# Window Pruning Debug Notebook

This notebook tests the window pruning approach step by step for debugging.

In [None]:
import os

# Device selection
os.environ["CUDA_DEVICE_ORDER"] = 'PCI_BUS_ID'
i = 0  # device number to use
os.environ["CUDA_VISIBLE_DEVICES"] = f'{i}'

import torch
import sys
sys.path.append('../..')

from src.pruninghealing import Trainer, DatasetLoader, WindowPruner
from src.pruninghealing.utils import load_model_and_tokenizer, calculate_perplexity, get_model_layers
from src.pruninghealing.logger import Logger

print(f'Using GPU device {i}: {torch.cuda.get_device_name(0)}' if torch.cuda.is_available() else 'Using CPU')

## Load Model and Dataset

In [None]:
# Configuration
MODEL_PATH = "../checkpoints/tinyllama"  # Change to your model
WORKSPACE = "../../workspace/window_debug"
WINDOW_SIZE = 3

# Load model and tokenizer
print("Loading model...")
model, tokenizer = load_model_and_tokenizer(MODEL_PATH)

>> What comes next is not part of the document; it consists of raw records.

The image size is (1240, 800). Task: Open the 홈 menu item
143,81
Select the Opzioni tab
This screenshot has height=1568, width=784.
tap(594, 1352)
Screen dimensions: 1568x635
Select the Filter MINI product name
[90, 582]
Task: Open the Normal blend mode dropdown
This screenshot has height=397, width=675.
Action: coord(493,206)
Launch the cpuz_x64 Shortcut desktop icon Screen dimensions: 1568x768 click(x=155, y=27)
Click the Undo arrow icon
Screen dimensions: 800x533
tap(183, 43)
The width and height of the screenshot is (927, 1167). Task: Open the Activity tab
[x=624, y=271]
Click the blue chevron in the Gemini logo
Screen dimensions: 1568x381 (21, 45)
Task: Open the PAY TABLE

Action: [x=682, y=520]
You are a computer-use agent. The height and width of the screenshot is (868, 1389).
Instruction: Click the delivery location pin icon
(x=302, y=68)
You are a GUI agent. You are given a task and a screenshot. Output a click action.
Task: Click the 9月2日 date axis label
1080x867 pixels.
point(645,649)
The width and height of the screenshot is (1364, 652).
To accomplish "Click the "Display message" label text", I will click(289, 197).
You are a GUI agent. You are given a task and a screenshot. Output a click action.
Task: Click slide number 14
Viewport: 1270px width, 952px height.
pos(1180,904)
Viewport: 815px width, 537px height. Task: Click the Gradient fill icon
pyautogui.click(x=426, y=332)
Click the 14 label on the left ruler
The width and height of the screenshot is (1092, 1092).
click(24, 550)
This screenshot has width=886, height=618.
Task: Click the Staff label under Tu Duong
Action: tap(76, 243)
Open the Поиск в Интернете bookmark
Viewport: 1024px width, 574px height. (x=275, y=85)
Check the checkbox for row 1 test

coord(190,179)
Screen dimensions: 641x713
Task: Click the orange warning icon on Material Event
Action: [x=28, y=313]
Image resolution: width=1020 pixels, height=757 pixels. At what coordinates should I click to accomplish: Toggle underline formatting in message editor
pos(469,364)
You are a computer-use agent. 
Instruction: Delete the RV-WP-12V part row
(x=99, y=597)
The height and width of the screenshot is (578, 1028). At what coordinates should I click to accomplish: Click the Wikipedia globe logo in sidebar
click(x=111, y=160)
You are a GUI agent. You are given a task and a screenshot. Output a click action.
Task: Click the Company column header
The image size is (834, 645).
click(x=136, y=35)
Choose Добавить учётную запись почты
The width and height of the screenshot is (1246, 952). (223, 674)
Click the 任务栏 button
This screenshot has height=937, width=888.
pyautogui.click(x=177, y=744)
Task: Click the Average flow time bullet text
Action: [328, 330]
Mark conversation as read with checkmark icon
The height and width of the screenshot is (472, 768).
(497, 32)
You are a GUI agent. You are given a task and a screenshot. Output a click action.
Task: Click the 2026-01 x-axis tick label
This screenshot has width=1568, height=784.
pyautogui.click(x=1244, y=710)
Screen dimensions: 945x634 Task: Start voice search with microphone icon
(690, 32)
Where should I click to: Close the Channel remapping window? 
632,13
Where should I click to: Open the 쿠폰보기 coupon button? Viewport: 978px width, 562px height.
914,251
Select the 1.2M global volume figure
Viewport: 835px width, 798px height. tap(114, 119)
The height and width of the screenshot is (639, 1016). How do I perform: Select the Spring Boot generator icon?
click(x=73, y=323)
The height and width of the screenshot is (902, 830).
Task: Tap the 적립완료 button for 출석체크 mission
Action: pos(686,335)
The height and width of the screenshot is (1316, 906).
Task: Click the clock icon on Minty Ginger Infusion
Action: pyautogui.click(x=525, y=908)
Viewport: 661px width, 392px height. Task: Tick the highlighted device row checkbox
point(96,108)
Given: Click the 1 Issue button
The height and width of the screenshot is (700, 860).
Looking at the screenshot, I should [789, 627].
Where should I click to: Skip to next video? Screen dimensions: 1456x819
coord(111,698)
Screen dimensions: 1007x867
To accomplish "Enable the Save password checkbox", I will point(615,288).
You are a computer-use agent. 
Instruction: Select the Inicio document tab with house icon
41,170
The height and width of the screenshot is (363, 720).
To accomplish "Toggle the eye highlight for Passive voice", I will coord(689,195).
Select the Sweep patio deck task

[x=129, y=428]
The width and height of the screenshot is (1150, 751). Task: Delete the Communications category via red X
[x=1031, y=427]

print(f"Model loaded: {get_model_layers(model)} layers")
print(f"Model type: {model.config.model_type}")

In [None]:
# Load dataset
print("Loading dataset...")
dataset_loader = DatasetLoader(tokenizer)
dataset_loader.load_wikitext(train_size=500, eval_size=50)  # Small for debugging

print(f"Dataset loaded: {len(dataset_loader.train_dataset)} train, {len(dataset_loader.eval_dataset)} eval")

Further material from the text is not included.